» **WHAT IS NEEDED**: Could you report every line of the listing below that holds the word "agent"?

» **SUPPLIED ENTRIES**:

----------------------------------------

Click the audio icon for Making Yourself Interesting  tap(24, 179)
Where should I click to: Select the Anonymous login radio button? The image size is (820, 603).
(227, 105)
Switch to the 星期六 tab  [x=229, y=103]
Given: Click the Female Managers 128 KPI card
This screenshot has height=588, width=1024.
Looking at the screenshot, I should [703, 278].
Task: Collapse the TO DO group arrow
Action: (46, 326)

----------------------------------------

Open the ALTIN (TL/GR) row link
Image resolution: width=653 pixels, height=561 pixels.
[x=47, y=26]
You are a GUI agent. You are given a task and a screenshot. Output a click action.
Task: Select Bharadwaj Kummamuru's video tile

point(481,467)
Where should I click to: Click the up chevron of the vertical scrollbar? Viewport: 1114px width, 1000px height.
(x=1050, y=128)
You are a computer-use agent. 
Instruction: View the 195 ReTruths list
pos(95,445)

----------------------------------------

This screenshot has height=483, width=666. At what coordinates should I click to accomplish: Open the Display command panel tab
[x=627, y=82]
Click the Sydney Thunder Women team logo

----------------------------------------

» **OUTPUT BELOW**:
You are a GUI agent. You are given a task and a screenshot. Output a click action.
You are a computer-use agent. 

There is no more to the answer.